Labor Casual Loading Regulations Disallowance Motion op-ed

Labor Casual Loading Regulations Disallowance Motion op-ed

There is little more amusing in politics than the idea Labor is a friend of small business. Imagine you were unfairly forced to pay employee entitlements twice over, all because your “friend” was desperate to please the big bully they see behind your back. That’s exactly what small business will endure if Labor succeeds in a plan it has to disallow an important regulation.  

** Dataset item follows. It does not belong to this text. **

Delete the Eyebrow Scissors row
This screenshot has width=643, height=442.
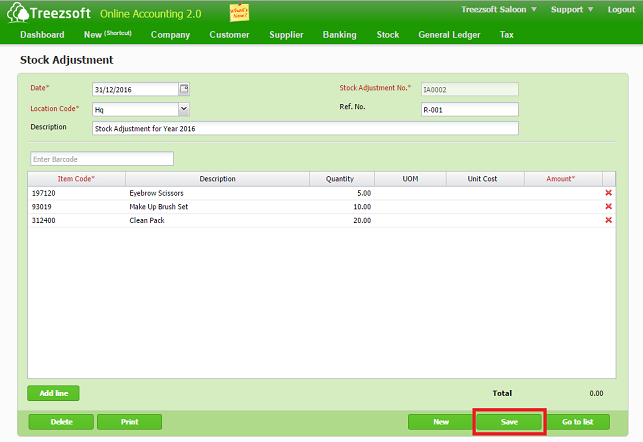[608, 193]
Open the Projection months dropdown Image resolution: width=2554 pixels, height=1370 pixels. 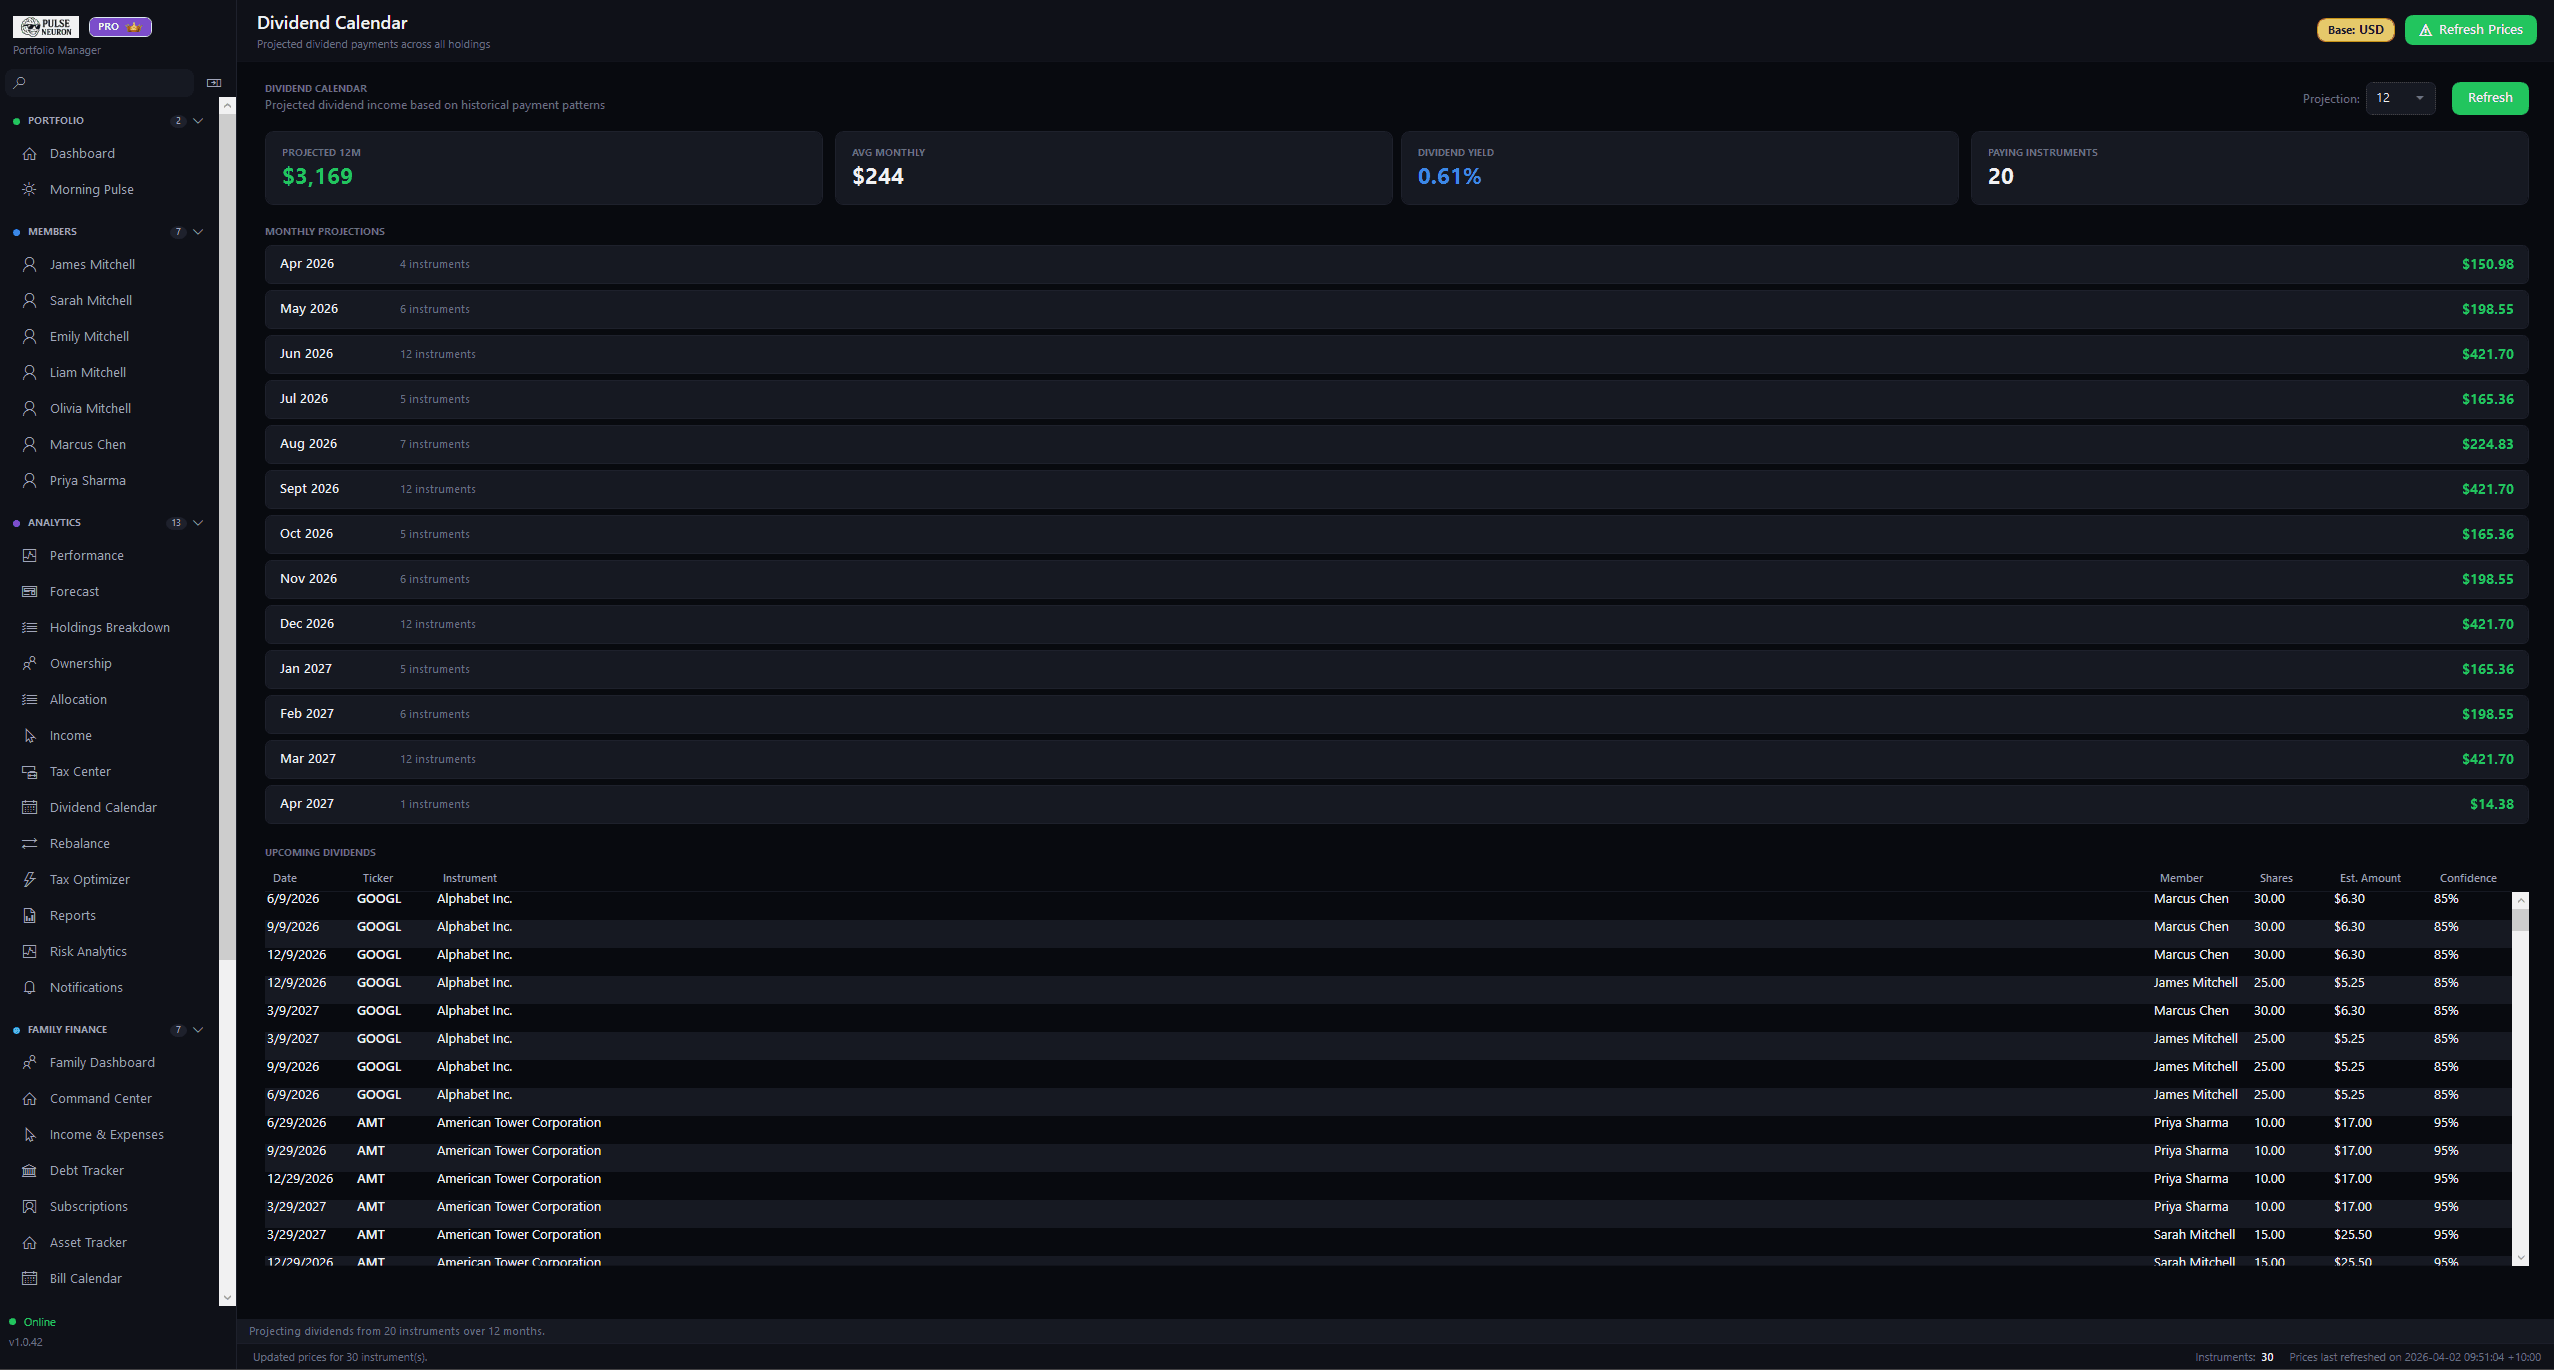click(2400, 98)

It’s been quite the ride for small business since WorkPac v Skene last year, where the Federal Court ruled that WorkPac casual worker Paul Skene was not in fact a casual employee for the purposes of the National Employment Standards, but a permanent employee entitled to annual leave. This was despite WorkPac having hired Skene on a casual basis and - importantly - having paid him well over the hourly rates paid to permanent employees as a loading to compensate him for his leave entitlements.

The Court, unfortunately, did not address in its decision whether casual loadings could be offset against the entitlements of full and part-time employees.

Businesses who hire casual workers were thrown into a state of uncertainty. It opened up the possibility of claims that would force employers to back-pay not just annual leave but also sick leave, redundancy and other entitlements on top of the casual loading they’d already paid to employees.

It amounts to, in essence, a “double dipping” on the subject of leave entitlements.  Small businesses - already stretched to the limit by inflexible workplace laws and high energy prices - just can’t afford to double-pay six years’ worth of employee leave entitlements in one big bill.

Indeed, class actions have already been filed seeking combined back pay of up to $325 million. More are being threatened. The total cost to the economy is estimated at up to $8 billion. It would cripple many small businesses and put millions of jobs, including casual positions, at risk.

The Liberal National Government offered a sensible solution.  They made the Fair Work Amendment (Casual Loading Offset) Regulations to clarify that employers should get a credit towards any back pay owing for loadings already paid to casuals in this situation.  Not the wage itself, just the casual loading.  If there was still money owing after offsetting the loading already paid, then employees would remain entitled to that payment.


Last week, Labor decided to move a motion to disallow that measure. If it succeeds, small business would again face this expensive vulnerability.  The senate vote is likely to take place on 2 April.

Why would Labor want to disallow a regulation that provides certainty to employers and employees alike?  It could be incompetence or ignorance.  Unsurprisingly, the same day that Labor’s Shadow Cabinet endorsed the motion, ACTU Secretary Sally McManus was spotted in Canberra. Labor has once again bowed to its union masters.

The ACTU would love nothing more than to take the issue of workplace casualisation to the next election and suggest that the Coalition would hurt casual workers.  No doubt they will try and muddy this issue as much as is possible with that of casualisation.  

The irony of it all is in the same week the Regulation was made, the Coalition introduced legislation to give all casual employees who work for an employer long-term the right to seek conversion from casual to permanent employment.  The Coalition offered a solution for casual employees that Labor never even attempted when it was in government.  

Industry has never been more united on an issue. As soon as Labor’s motion got up, employer bodies including the ACCI, AIG, the Australian Retailers Association, the RCSA (Australia’s peak body for the recruitment and staffing industry) and more were lining up to slam Labor over the move. They have unanimously called on the Senate to reject the motion.

Employers must comply with their legal obligations and pay workers their full entitlements. But it’s patently unfair that they should be forced to pay entitlements twice.

At the end of the day, Labor can provide no valid reason for Labor to support the disallowance motion. If Labor were a true friend of small business or the 40% of workers employed by them, they would cut the strings of their union puppeteers, withdraw their motion, and pledge to end uncertainty over double dipping claims.